This was in a fundraising office of a college. People tended to leave for lunch, and would sometimes leave the office early depending on the schedule for the week (had to work an event that evening, had had a long travel day earlier in the week, etc). We got feedback that people weren’t allowed to leave the building and be seen walking to the parking lot at the same time, because it made it look like (to whom??) we were leaving work to go socialize with each other, which made us look exclusive and lazy.

So, one person would leave … we would watch them from the window … once they reached the parking lot, another person would leave … repeat.

16. The comp time

I once had a salaried job where you would get comp time for coming on time and staying late, but not coming in early and staying until your usual end time. It didn’t matter what your shift was.
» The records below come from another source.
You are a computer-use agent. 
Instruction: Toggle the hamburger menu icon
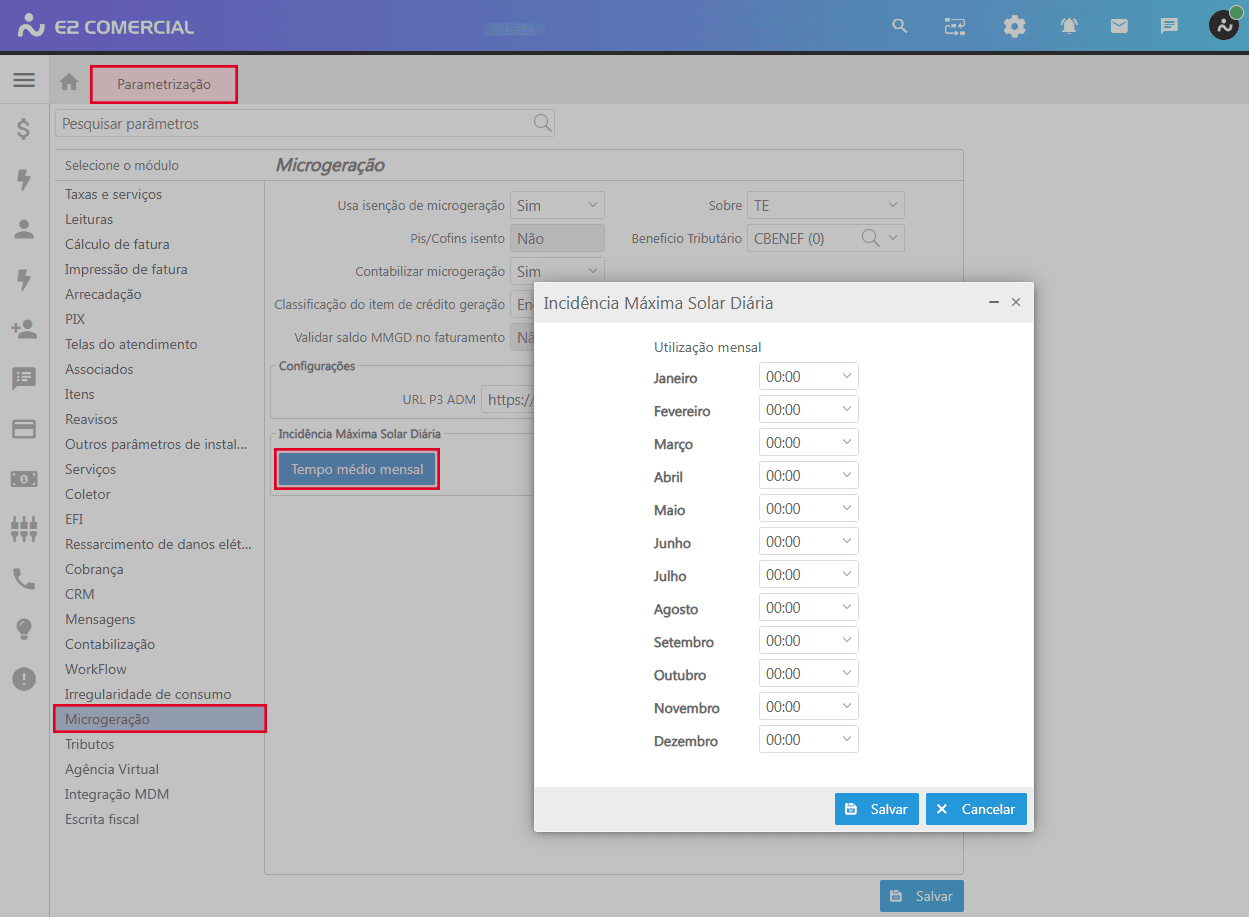[24, 80]
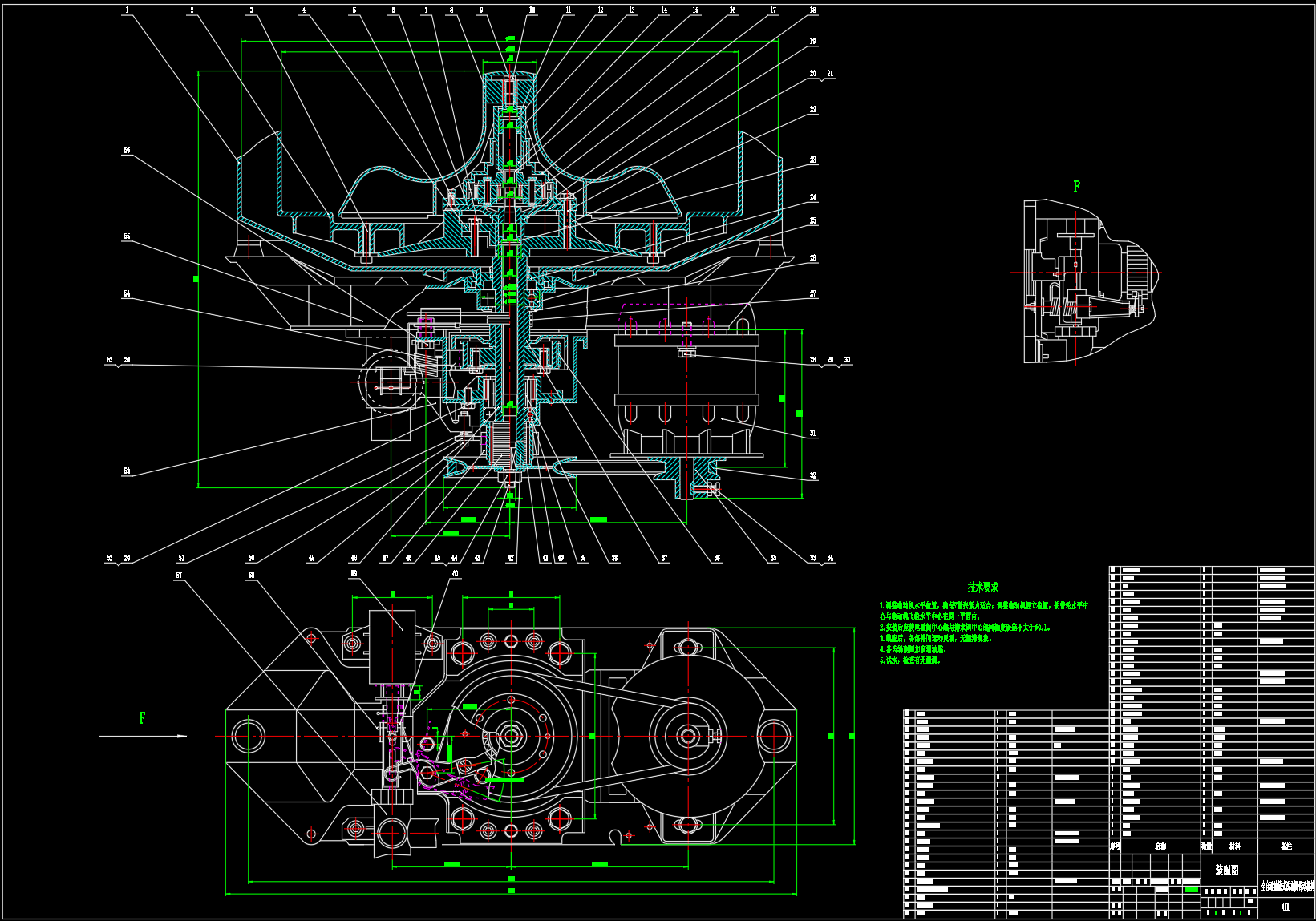Click callout number 17 in top row
The width and height of the screenshot is (1316, 921).
[x=773, y=10]
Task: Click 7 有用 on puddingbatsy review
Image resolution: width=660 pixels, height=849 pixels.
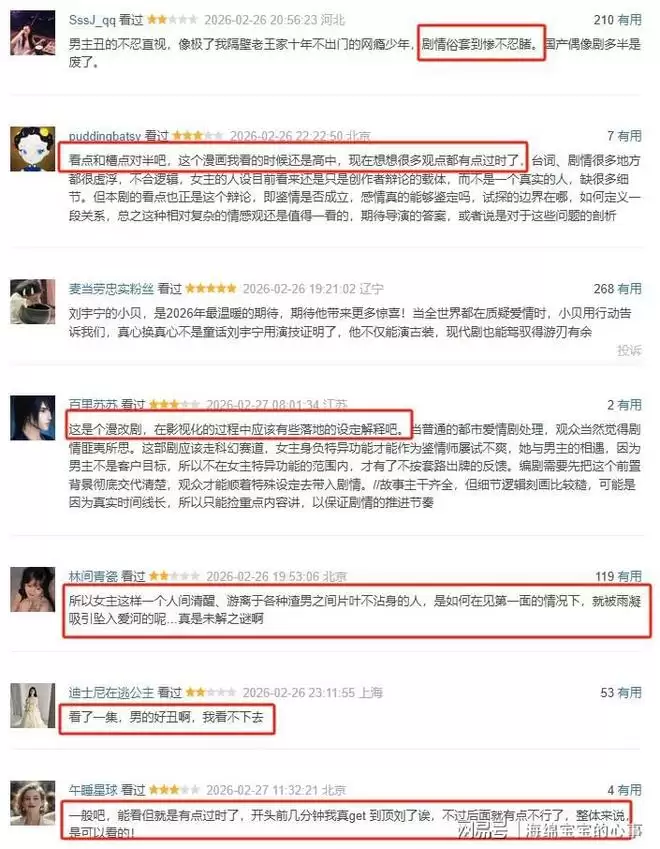Action: click(624, 135)
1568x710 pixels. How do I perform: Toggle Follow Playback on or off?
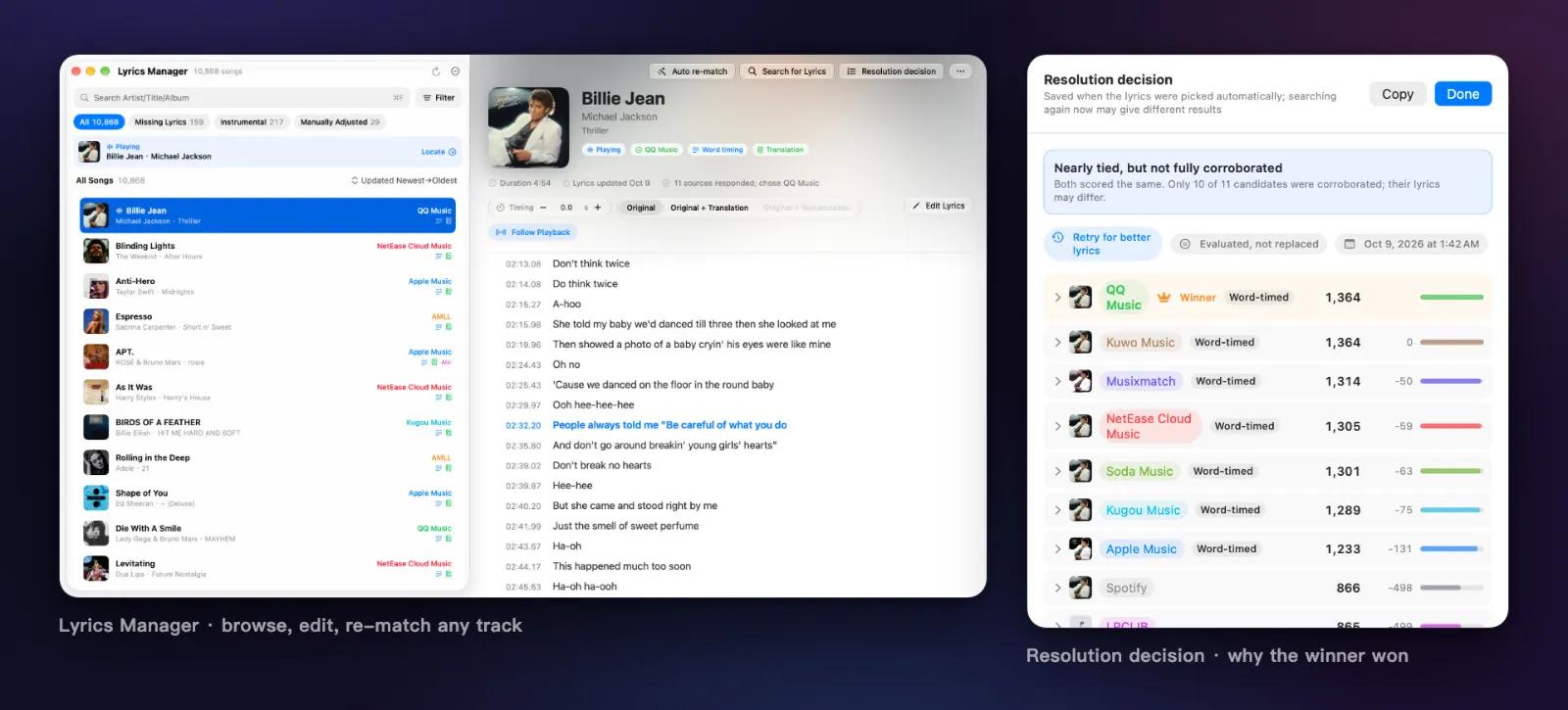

This worked out great for the people who worked from 8 am – 4 pm and were quarterly asked to stay until 6 pm. Not so great for me and some others, who regularly worked 10 am – 6 pm, and were quarterly asked to come in at 8 am and stay until our usual 6:00pm.
At the end of the day, we’d all work the same 10 hours. But nope, the policy only gave comp time to those who stayed late.

17. The scam

I worked for a financial services firm that made it a standard practice to lie to financial advisor candidates and tell them that they were interviewing for a regional director job, “but it’s a technicality that you have to spend a little time being a financial advisor at one of our offices first.” There was never a regional director job opening — it was all an act to flatter their egos and get them in the door. My audits with these folks were always very awkward when they would explain condescendingly that I shouldn’t waste too much time on them because they were only here until their REAL job started…

18. The banked leave

I once worked at an office where you accrued leave in dollars. If you were paid $10/hour and had 10 hours of leave, you had $100 banked for leave. If you got a raise, your money banked for leave did NOT increase. If you are now making $11/hour but still have $100 banked for leave, you can now only purchase 9 hours of leave. The owners gave someone a big raise and that person had a lot of hours banked for leave. The worker left right after the raise and the owners never got over the “injustice.”